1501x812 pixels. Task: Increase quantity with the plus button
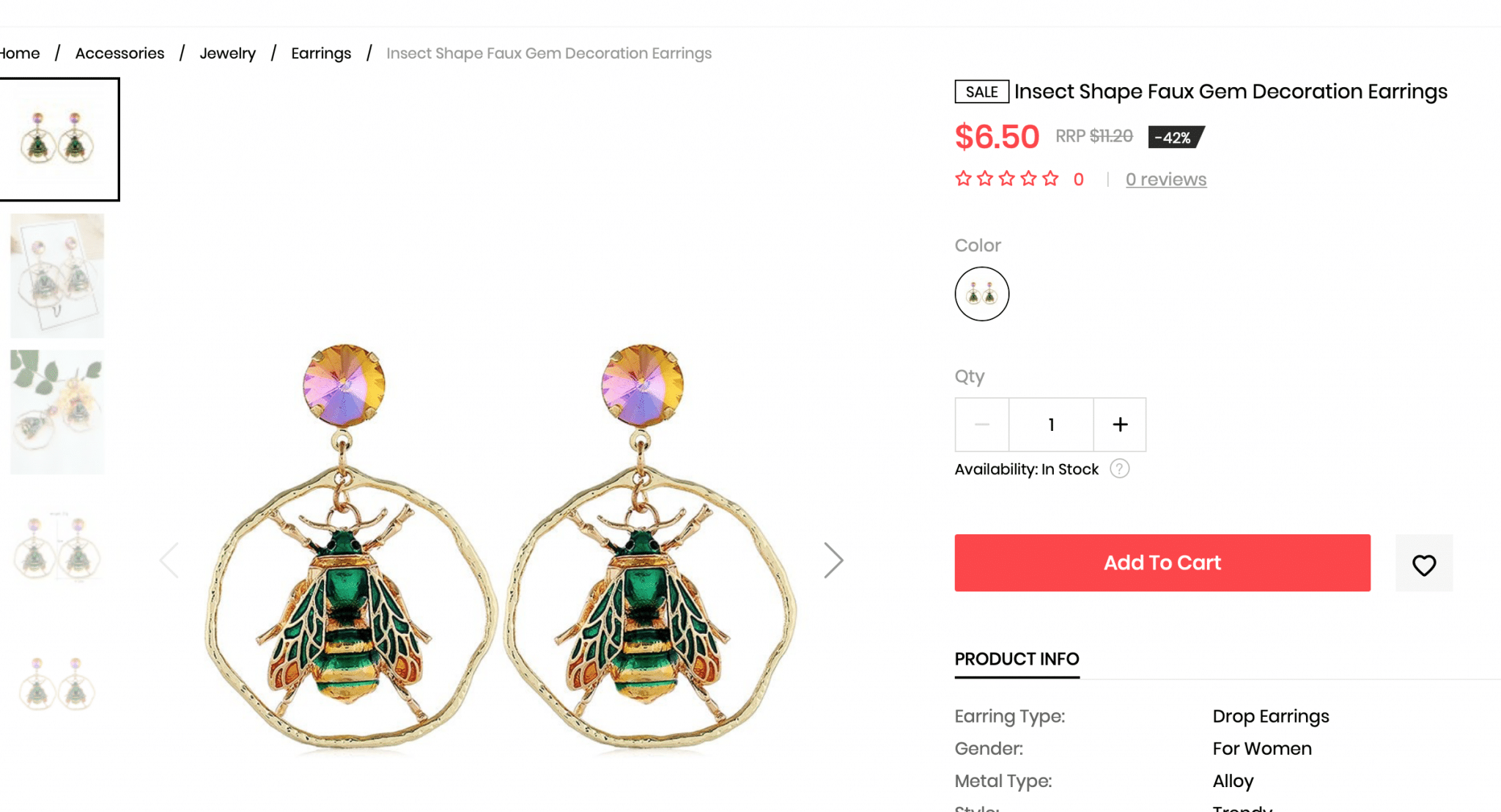pyautogui.click(x=1120, y=424)
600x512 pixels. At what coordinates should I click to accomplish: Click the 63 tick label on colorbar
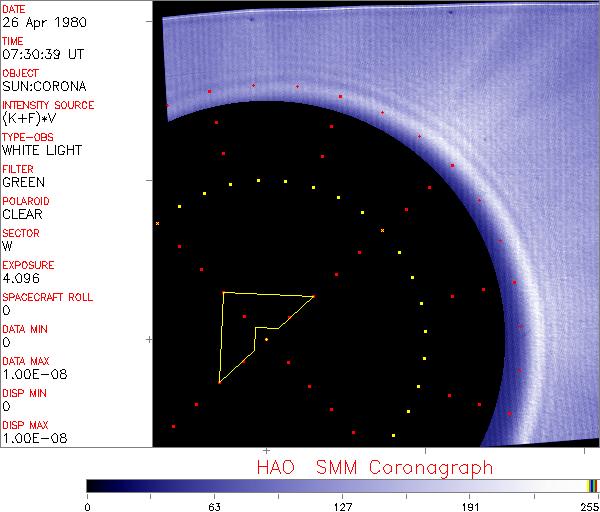click(214, 507)
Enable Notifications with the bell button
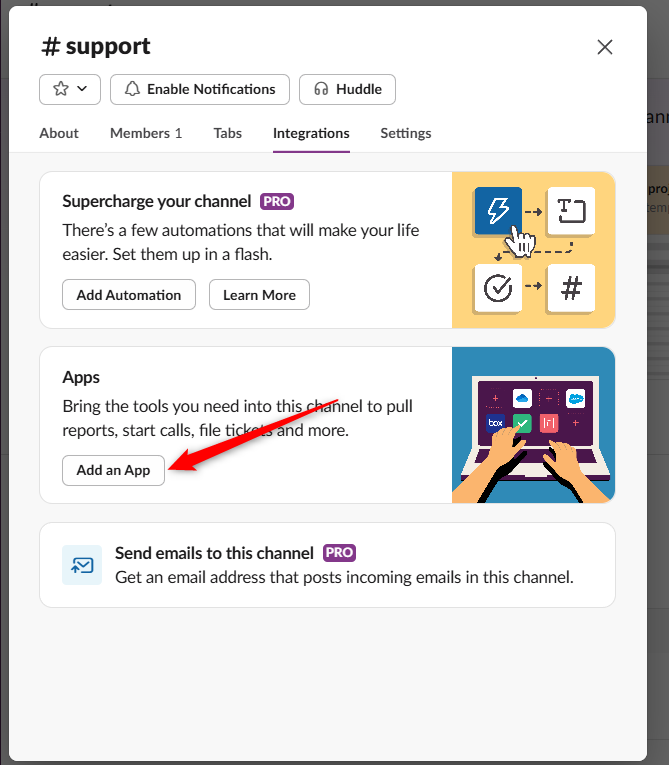This screenshot has height=765, width=669. [199, 89]
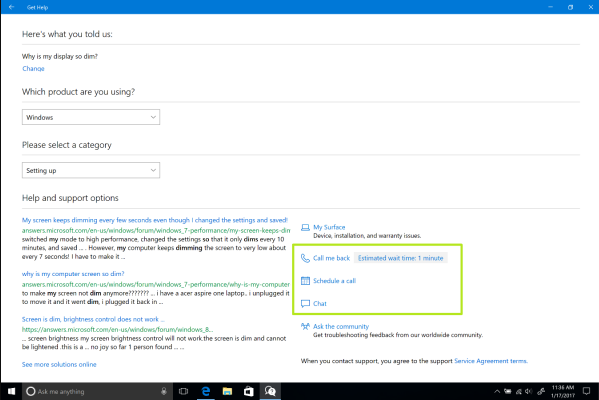
Task: Open Microsoft Edge from the taskbar
Action: (206, 391)
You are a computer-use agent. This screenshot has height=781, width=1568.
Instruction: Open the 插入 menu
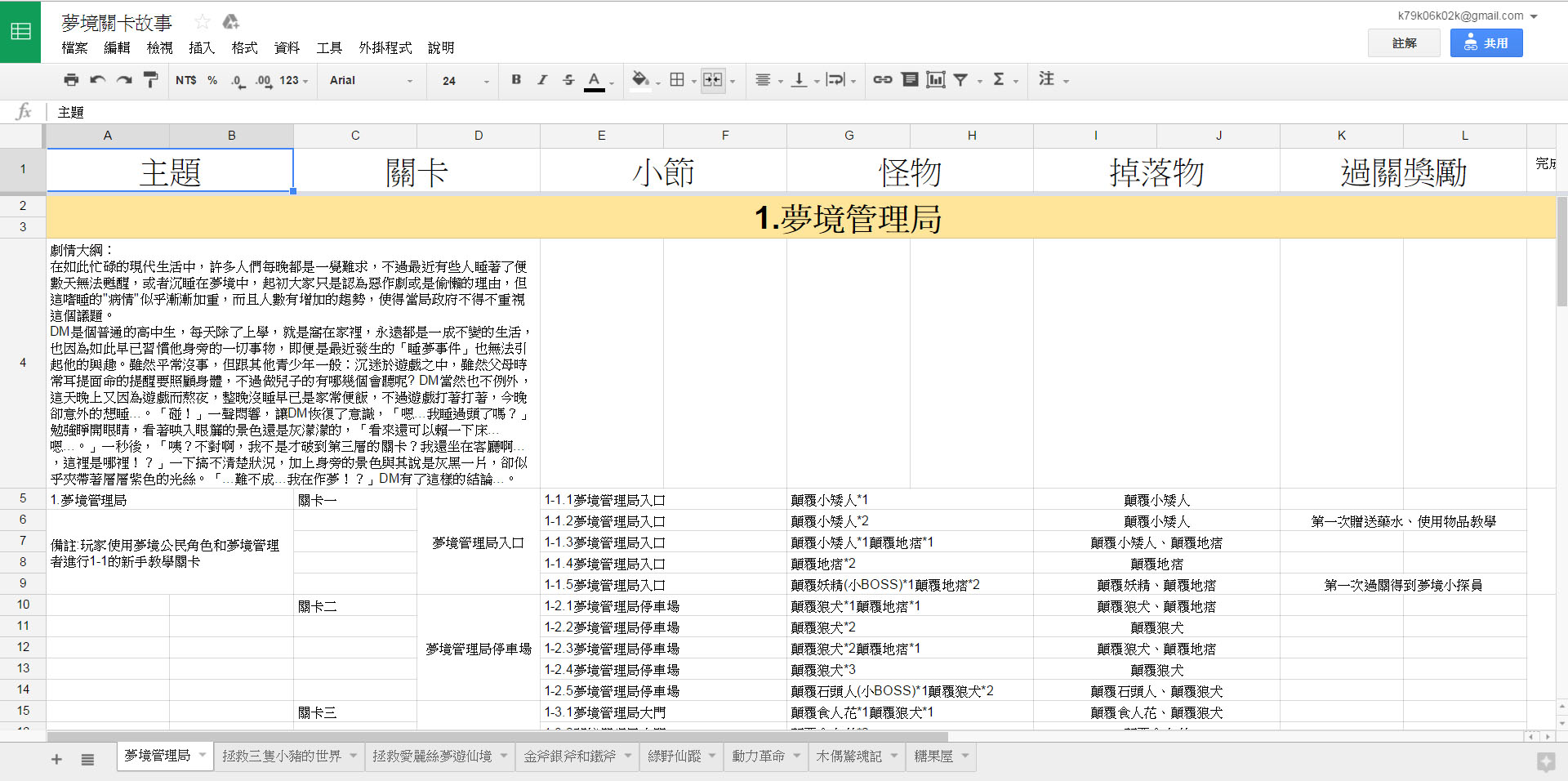201,48
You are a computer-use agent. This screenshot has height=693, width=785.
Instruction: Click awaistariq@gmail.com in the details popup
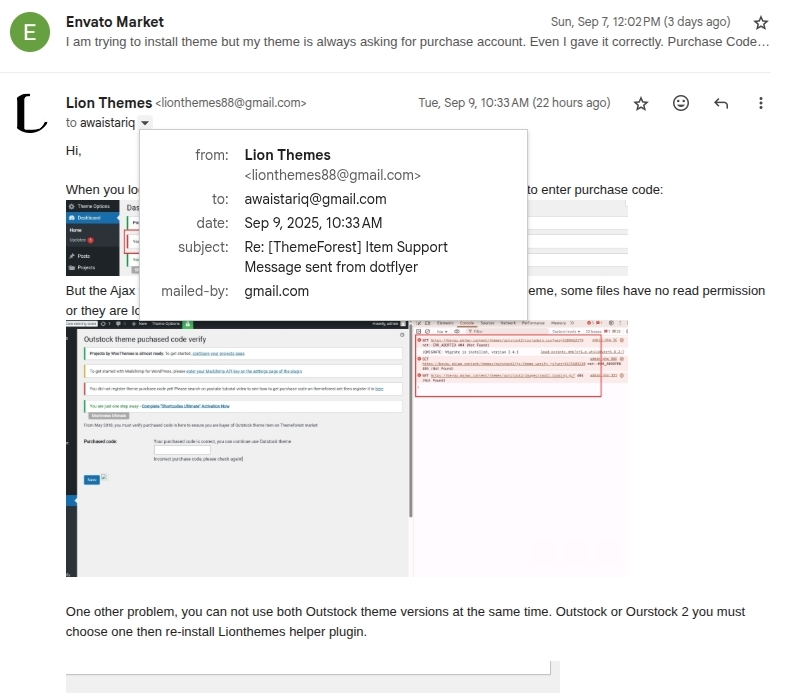coord(315,199)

*WORK REQUIRED*: Repeat only the lines from the one with "Instruction: Click awaistariq@gmail.com" through the end of the data, both included and exactly as written. Pictures stay out of the copy.

*SOLUTION*:
Instruction: Click awaistariq@gmail.com in the details popup
coord(315,199)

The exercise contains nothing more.